Your task: Format every line of the rows below as a Markdown table with the columns Number and Line, numbering each line and leaving out blank lines.

Data for this task:
- - - - -

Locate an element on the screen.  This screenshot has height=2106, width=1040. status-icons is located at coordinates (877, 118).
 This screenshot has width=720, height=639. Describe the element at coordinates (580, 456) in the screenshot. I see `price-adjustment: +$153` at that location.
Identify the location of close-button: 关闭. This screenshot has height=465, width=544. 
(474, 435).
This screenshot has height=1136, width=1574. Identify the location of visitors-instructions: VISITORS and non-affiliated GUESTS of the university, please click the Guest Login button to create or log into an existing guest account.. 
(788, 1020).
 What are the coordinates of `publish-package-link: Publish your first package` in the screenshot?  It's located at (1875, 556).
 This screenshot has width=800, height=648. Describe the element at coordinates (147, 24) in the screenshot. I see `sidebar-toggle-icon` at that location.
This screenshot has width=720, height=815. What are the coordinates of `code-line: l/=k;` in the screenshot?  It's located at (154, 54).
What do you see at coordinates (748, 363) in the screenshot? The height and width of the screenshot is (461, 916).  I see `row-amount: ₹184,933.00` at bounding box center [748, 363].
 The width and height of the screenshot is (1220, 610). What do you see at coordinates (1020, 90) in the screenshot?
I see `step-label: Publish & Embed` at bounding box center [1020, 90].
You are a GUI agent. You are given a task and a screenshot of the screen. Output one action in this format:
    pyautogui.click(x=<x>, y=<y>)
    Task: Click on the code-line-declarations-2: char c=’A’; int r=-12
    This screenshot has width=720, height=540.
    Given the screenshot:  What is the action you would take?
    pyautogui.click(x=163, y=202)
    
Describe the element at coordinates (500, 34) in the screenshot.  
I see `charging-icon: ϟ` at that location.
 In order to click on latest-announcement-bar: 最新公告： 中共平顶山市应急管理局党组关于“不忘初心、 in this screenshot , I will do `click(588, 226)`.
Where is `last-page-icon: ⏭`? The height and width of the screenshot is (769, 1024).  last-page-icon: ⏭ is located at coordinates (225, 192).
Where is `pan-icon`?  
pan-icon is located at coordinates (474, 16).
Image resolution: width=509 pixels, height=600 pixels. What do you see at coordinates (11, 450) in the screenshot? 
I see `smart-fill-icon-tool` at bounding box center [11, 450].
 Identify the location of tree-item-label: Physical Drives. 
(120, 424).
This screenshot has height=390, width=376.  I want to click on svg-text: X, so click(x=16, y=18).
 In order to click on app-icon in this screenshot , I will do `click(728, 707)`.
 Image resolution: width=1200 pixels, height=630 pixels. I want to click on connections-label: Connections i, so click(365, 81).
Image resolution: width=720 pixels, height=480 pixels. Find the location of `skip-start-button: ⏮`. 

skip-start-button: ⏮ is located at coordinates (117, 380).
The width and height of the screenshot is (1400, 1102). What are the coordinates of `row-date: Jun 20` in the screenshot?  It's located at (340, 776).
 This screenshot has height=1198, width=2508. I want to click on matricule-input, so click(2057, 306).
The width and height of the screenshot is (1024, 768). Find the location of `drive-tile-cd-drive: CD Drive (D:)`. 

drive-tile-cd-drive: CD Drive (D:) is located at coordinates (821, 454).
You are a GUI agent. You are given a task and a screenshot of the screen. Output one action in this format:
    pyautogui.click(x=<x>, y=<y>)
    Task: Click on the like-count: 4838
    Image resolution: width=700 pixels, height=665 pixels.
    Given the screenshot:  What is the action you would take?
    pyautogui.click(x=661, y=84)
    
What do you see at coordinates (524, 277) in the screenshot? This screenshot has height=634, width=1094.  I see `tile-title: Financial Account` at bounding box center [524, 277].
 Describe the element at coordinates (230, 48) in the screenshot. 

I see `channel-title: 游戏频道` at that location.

- - - - -

Task response:
| Number | Line |
|---|---|
| 1 | Locate an element on the screen.  This screenshot has height=2106, width=1040. status-icons is located at coordinates (877, 118). |
| 2 |  This screenshot has width=720, height=639. Describe the element at coordinates (580, 456) in the screenshot. I see `price-adjustment: +$153` at that location. |
| 3 | Identify the location of close-button: 关闭. This screenshot has height=465, width=544.  |
| 4 | (474, 435). |
| 5 | This screenshot has height=1136, width=1574. Identify the location of visitors-instructions: VISITORS and non-affiliated GUESTS of the university, please click the Guest Login button to create or log into an existing guest account..  |
| 6 | (788, 1020). |
| 7 |  What are the coordinates of `publish-package-link: Publish your first package` in the screenshot?  It's located at (1875, 556). |
| 8 |  This screenshot has width=800, height=648. Describe the element at coordinates (147, 24) in the screenshot. I see `sidebar-toggle-icon` at that location. |
| 9 | This screenshot has width=720, height=815. What are the coordinates of `code-line: l/=k;` in the screenshot?  It's located at (154, 54). |
| 10 | What do you see at coordinates (748, 363) in the screenshot? The height and width of the screenshot is (461, 916).  I see `row-amount: ₹184,933.00` at bounding box center [748, 363]. |
| 11 |  The width and height of the screenshot is (1220, 610). What do you see at coordinates (1020, 90) in the screenshot? |
| 12 | I see `step-label: Publish & Embed` at bounding box center [1020, 90]. |
| 13 | You are a GUI agent. You are given a task and a screenshot of the screen. Output one action in this format: |
| 14 |     pyautogui.click(x=<x>, y=<y>) |
| 15 |     Task: Click on the code-line-declarations-2: char c=’A’; int r=-12 |
| 16 |     This screenshot has width=720, height=540. |
| 17 |     Given the screenshot:  What is the action you would take? |
| 18 |     pyautogui.click(x=163, y=202) |
| 19 | Describe the element at coordinates (500, 34) in the screenshot.   |
| 20 | I see `charging-icon: ϟ` at that location. |
| 21 |  In order to click on latest-announcement-bar: 最新公告： 中共平顶山市应急管理局党组关于“不忘初心、 in this screenshot , I will do `click(588, 226)`. |
| 22 | Where is `last-page-icon: ⏭`? The height and width of the screenshot is (769, 1024).  last-page-icon: ⏭ is located at coordinates (225, 192). |
| 23 | Where is `pan-icon`?   |
| 24 | pan-icon is located at coordinates (474, 16). |
| 25 | Image resolution: width=509 pixels, height=600 pixels. What do you see at coordinates (11, 450) in the screenshot?  |
| 26 | I see `smart-fill-icon-tool` at bounding box center [11, 450]. |
| 27 |  Identify the location of tree-item-label: Physical Drives.  |
| 28 | (120, 424). |
| 29 | This screenshot has height=390, width=376.  I want to click on svg-text: X, so click(x=16, y=18). |
| 30 |  In order to click on app-icon in this screenshot , I will do `click(728, 707)`. |
| 31 |  Image resolution: width=1200 pixels, height=630 pixels. I want to click on connections-label: Connections i, so click(365, 81). |
| 32 | Image resolution: width=720 pixels, height=480 pixels. Find the location of `skip-start-button: ⏮`.  |
| 33 | skip-start-button: ⏮ is located at coordinates (117, 380). |
| 34 | The width and height of the screenshot is (1400, 1102). What are the coordinates of `row-date: Jun 20` in the screenshot?  It's located at (340, 776). |
| 35 |  This screenshot has height=1198, width=2508. I want to click on matricule-input, so click(2057, 306). |
| 36 | The width and height of the screenshot is (1024, 768). Find the location of `drive-tile-cd-drive: CD Drive (D:)`.  |
| 37 | drive-tile-cd-drive: CD Drive (D:) is located at coordinates (821, 454). |
| 38 | You are a GUI agent. You are given a task and a screenshot of the screen. Output one action in this format: |
| 39 |     pyautogui.click(x=<x>, y=<y>) |
| 40 |     Task: Click on the like-count: 4838 |
| 41 |     Image resolution: width=700 pixels, height=665 pixels. |
| 42 |     Given the screenshot:  What is the action you would take? |
| 43 |     pyautogui.click(x=661, y=84) |
| 44 | What do you see at coordinates (524, 277) in the screenshot? This screenshot has height=634, width=1094.  I see `tile-title: Financial Account` at bounding box center [524, 277]. |
| 45 |  Describe the element at coordinates (230, 48) in the screenshot.  |
| 46 | I see `channel-title: 游戏频道` at that location. |